◆ Trecho fornecido ◆
──────────
Sumário: Introdução. 1. Procedimento e etapas da licitação de bens e serviços para atender a administração pública. 2.  Da necessidade de motivação e abertura de processo administrativo. 3. Do contraditório e ampla defesa 4. Da rescisão unilateral de contrato administrativo baseada em motivação controversa. 5. Conclusão. Referências.

Introdução

Na organização político-administrativa brasileira, a responsabilidade em arrecadar e gerir recursos para ofertar serviços públicos cabe à Administração Pública, aqui entendida como Poder Executivo. Com base em princípios basilares, a saber: Legalidade, Moralidade, Impessoalidade, Economicidade, Publicidade, Eficiência, Supremacia do Interesse Público, entre outros, a Administração Pública busca contratar bens e serviços que possam atender a demanda pública.

O instituto da licitação é o caminho legal para contratar com a administração pública. Os dispositivos legais, em especial a Lei 8666/1993 (BRASIL,1993) disciplinam as etapas necessárias para que a administração realize as modalidades de licitações, que em geral se inicia com o edital e termina com a adjudicação e homologação. Superada estas fazes do procedimento licitatório, os vencedores do certame e a administração estão prontos a contratarem.

Os acordos bilaterais onde se tem de um lado, como tomador ou contratante a administração pública e do outro, uma pessoa jurídica de direito publico ou privado, a qual se propõe a oferecer os bens ou serviços, objeto do acordo, é denominado contrato administrativo.

O normal é que com a assinatura e início do acordo pactuado, o contrato siga seu curso normal e seu término ocorra somente após a satisfação do objeto contratado. No entanto, o ordenamento jurídico brasileiro dispõe de dispositivos legais que possibilitam às partes contratantes rescindirem o contrato nas situações em que uma das partes, ou ambas as partes deixam de cumprir sua responsabilidade.

Entretanto, nos contratos administrativos, dispõe a Administração Pública das chamadas prerrogativas, o que desequilibra as forças das partes no contrato. Neste sentido, interpretando literalmente o dispositivo fica compreendido que detém a Administração Pública, dentre outras, as prerrogativas de modificar unilateralmente, rescindir unilateralmente, rescindir unilateralmente, fiscalizar a execução, aplicar sanções e ainda ocupar provisoriamente imóveis e serviços vinculados ao objeto do contrato.
──────────
◆ Dados extraídos ◆
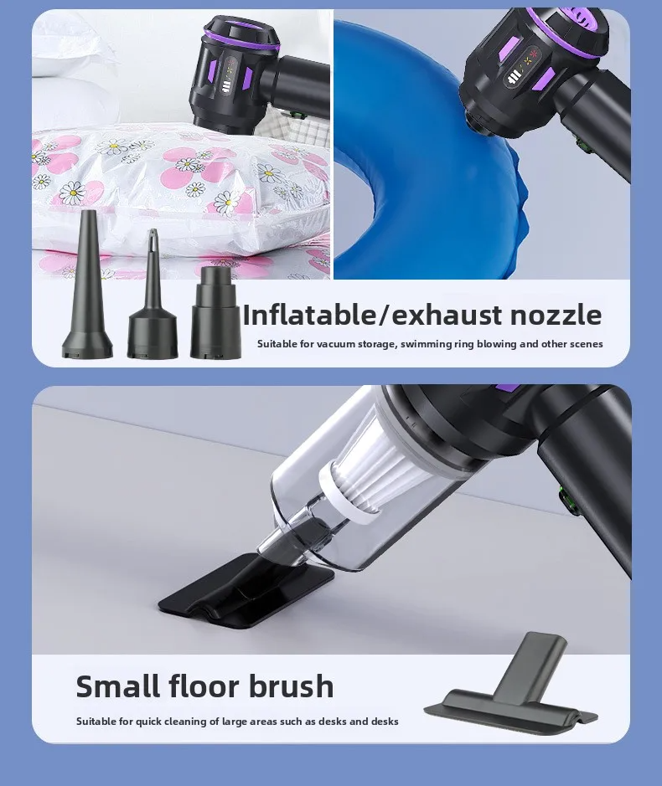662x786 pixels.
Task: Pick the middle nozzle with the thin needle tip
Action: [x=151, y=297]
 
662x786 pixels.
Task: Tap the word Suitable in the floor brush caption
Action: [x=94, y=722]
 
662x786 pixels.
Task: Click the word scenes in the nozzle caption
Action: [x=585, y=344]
──────────
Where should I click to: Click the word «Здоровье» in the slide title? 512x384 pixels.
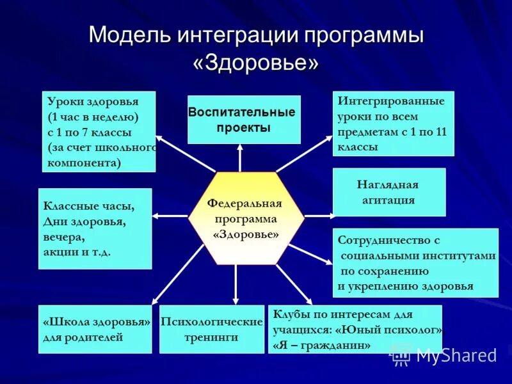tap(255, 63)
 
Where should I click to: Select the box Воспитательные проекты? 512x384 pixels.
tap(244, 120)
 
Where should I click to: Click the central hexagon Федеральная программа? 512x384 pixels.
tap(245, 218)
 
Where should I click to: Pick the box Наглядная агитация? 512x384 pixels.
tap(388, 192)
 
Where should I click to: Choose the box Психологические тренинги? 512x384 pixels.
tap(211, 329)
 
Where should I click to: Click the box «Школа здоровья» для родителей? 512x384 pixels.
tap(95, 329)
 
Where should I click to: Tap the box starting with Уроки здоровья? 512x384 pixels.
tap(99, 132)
──────────
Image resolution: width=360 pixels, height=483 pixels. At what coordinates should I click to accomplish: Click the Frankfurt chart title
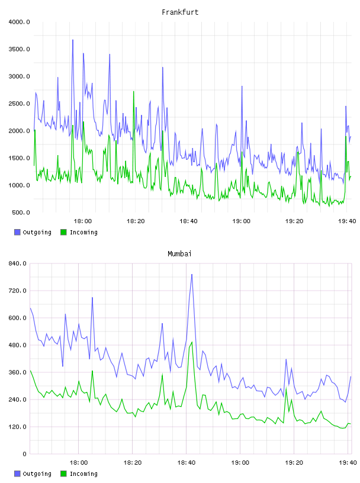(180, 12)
──────────
◆ Tarefa ◆
Transcreva do texto sobre contratos administrativos a passagem que vai de "Sumário: Introdução. 1." até "5. Conclusão. Referências.", incluindo estas últimas palavras.

◆ Resposta à tarefa ◆
Sumário: Introdução. 1. Procedimento e etapas da licitação de bens e serviços para atender a administração pública. 2.  Da necessidade de motivação e abertura de processo administrativo. 3. Do contraditório e ampla defesa 4. Da rescisão unilateral de contrato administrativo baseada em motivação controversa. 5. Conclusão. Referências.